転倒、物忘れ、尿漏れなどが症状「特発性正常圧水頭症」って?
全国で37万人の患者がいると推計される特発性正常圧水頭症。頭蓋内で産生された髄液が脳室に過剰に溜まり、歩行障害や認知機能の低下、尿漏れなどを起こす。
老化と間違いやすい「特発性正常圧水頭症」
治療は髄液を腹腔に流すシャント術で症状が改善する。背中と脇腹、お腹の3か所を小さく切開し、カテーテルを通すL-Pシャント術が普及しつつある。頭蓋骨に穴を開けない低侵襲な治療として期待されている。
脳脊髄液(髄液)は頭蓋内で産生され、脳と脊髄の表面を満たして脳自体を守ったりする働きをしている。水頭症とは過剰になった髄液が脳室に溜まり、脳を圧迫することで起きる病気だ。特発性正常圧水頭症は特に高齢者に多く、65歳以上の1.1%、約37万人の患者がいると推計され、高齢化とともに、その数は増えている。
東京共済病院脳神経外科の鮫島直之部長に話を聞いた。
「くも膜下出血や頭部外傷といった明らかな原因がないのにもかかわらず、脳室拡大が認められ、すり足での歩き、転倒しやすい歩行障害や物忘れなどの認知機能障害、尿漏れの症状などがみられるのが、特発性正常圧水頭症です。これらは高齢になると、よく起こるため、年のせいだと思われがちなので、治療しないままになっている方も、多くいると思われます」
特発性正常圧水頭症は過剰になった髄液を腹腔に流すことで症状は改善する。手術でよくなる歩行障害といえるが、認知機能低下は残る。
診断は歩行検査やCT等の画像検査などで総合判断
水頭症の歩行検査にはTUGを用いる。これは椅子から立ち上がり、3メートル歩き、そこで方向転換をして戻り、椅子に腰かけるまでの時間を計測するものだ。水頭症患者は椅子から立ち上がるのも時間が掛かるだけでなく、すり足で歩幅が狭いので早く歩けない。さらに方向転換しようとしてよろける、椅子にうまく座れないなどの症状もみられる。

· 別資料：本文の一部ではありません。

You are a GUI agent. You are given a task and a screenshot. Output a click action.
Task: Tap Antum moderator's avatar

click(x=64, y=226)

診断にはタップテストを行なう。タップテストとは腰椎に針を刺し、髄液を30ミリリットル抜いてから、症状が改善するかどうかを見るもの。頭部CTやMRIの画像検査と合わせ、これらを総合的に診て確定診断をする。
頭蓋骨に穴を開けずに治療することも可能に
治療は髄液をカテーテルで腹腔に流し、吸収させるシャント術を行なう。従来はカテーテルを脳室から腹腔に通す「脳室-腹腔シャント(V-Pシャント)」が広く行なわれてきたが、頭を開ける必要があった。
「私どもは腰椎付近から、カテーテルを入れ、腹腔に髄液を流す腰部くも膜下腔-腹腔(L-P)シャント術を主に行なっています。小さな傷が背部と脇腹、お腹の3か所だけで、約40分の短時間で終了。この治療を円滑に行なうために、ベッドを転回して行なう手術法、手術器具なども開発し、より安全確実なシャント術を実施しています」(鮫島部長)

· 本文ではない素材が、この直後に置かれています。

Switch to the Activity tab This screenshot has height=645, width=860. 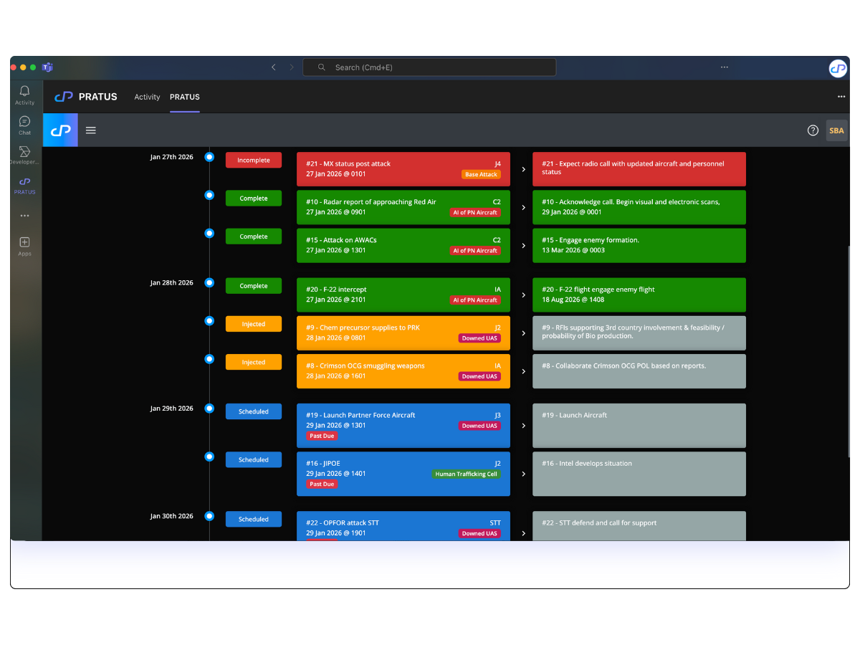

カテーテルはシリコン製で、半永久的に使用可能。背部に細かく圧調節ができるバルブが付いており、体外から流れを調節する。身長と体重から計算して初期圧設定を行ない、流れる量の調整が可能だ。流れが足りないと症状は解消されず、流れすぎると低髄液圧となって頭痛などが起こる。
頸椎の変形や脊柱管狭窄症などがあるとL-Pシャント術は適応外、V-Pシャント術になることもあり、医師と相談することが重要だ。